El tiempo que siguió al 30 de diciembre fue de luto y sufrimiento, no solo para las víctimas, sino también para los sobrevivientes como Osvaldo, quien cargó el peso de haber vivido una tragedia que se llevó la vida de 194 personas. “Me junté con un montón de gente que pasó por lo mismo. No fue algo planeado, pero nos encontramos, compartimos el dolor y buscamos la manera de hacer algo por las víctimas”, cuenta acerca del compromiso que asumió para pedir justicia por quienes ya no están.
Pero la vida de Osvaldo no solo estuvo marcada por Cromañón. En enero de 2007, dos años después de la tragedia, su vida daría otro giro inesperado tras ser detenido por error. “Venía caminando, tranquilo, cuando me pararon para una averiguación de antecedentes. Nunca había estado preso, nunca había tenido problemas con la Justicia”, explica.
Lo que parecía ser una simple verificación de antecedentes terminó en un proceso judicial erróneo que marcó su vida. “Me dijeron que no tenía antecedentes, pero luego me esposaron. Yo estaba tranquilo, no entendía qué pasaba. Después, me acusaron de un caso de violación, pero no tenía nada que ver. Mi ropa, mi aspecto, no coincidían con la denuncia. Sin embargo me llevaron a la comisaría 40 y me mantuvieron allí todo un domingo, sin saber qué pasaba”, relata Osvaldo.

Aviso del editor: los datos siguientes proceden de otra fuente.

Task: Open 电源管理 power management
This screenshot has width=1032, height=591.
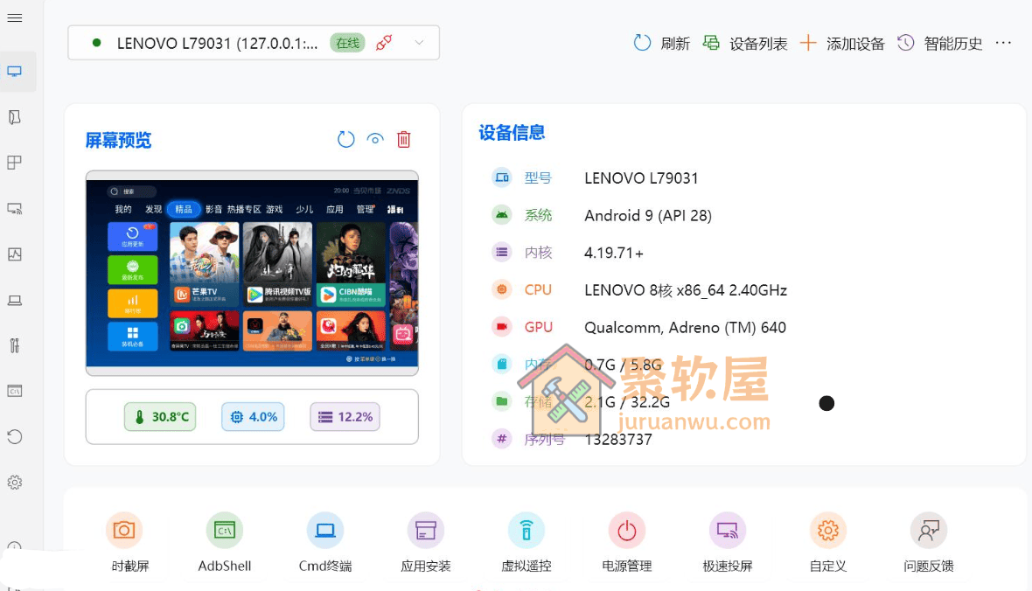Action: point(626,543)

La acusación surgió de una denuncia que señalaba a un hombre con una remera roja y ciertos rasguños. Osvaldo, que vestía una mochila negra y no tenía ninguna marca en su cuerpo, fue vinculado a otros casos de violaciones en la zona sin pruebas claras. “A mí me relacionaron con todos los casos de abusos sexuales de la zona que había cometido esta persona. Al final, era una mera coincidencia, pero ya me habían atrapado”, rememora.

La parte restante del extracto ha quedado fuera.